Data for review —
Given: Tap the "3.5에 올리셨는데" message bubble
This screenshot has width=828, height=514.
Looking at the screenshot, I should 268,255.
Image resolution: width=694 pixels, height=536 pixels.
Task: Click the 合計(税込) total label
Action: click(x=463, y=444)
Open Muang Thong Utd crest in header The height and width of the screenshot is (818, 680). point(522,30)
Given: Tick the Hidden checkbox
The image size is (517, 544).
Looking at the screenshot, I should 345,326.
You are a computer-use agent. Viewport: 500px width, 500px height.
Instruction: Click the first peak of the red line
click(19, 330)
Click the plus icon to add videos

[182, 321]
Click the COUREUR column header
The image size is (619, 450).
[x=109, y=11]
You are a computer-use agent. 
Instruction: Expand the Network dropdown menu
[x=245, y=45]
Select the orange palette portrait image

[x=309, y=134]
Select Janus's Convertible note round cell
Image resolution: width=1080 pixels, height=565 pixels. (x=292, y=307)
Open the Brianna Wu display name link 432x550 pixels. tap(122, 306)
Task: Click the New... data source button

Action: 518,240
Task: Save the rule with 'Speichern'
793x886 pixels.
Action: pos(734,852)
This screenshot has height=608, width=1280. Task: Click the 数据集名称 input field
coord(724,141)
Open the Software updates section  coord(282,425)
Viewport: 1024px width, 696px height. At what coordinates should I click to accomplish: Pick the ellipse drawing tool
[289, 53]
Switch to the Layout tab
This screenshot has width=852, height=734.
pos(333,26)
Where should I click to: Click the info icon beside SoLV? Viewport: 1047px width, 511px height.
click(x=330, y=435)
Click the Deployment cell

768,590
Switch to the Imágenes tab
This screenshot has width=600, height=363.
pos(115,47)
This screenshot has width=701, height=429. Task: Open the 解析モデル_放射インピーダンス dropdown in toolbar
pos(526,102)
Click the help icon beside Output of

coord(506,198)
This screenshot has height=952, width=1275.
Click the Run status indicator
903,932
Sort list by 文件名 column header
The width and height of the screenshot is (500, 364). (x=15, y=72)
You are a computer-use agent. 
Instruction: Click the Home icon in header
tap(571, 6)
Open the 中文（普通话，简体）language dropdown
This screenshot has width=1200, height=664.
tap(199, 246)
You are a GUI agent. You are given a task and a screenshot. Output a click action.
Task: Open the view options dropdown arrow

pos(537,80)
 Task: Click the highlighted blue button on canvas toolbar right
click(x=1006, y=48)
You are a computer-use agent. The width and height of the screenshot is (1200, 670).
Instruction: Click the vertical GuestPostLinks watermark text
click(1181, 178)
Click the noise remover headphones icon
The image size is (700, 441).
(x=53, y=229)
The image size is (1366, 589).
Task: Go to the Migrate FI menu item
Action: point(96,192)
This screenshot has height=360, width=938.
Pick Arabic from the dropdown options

Task goal — Nothing before the line containing "The image size is (700, 441)." should be repeated; repeat that line and all later lines through the end of the data above, exactly.

Written reply —
The image size is (700, 441).
(x=53, y=229)
The image size is (1366, 589).
Task: Go to the Migrate FI menu item
Action: point(96,192)
This screenshot has height=360, width=938.
Pick Arabic from the dropdown options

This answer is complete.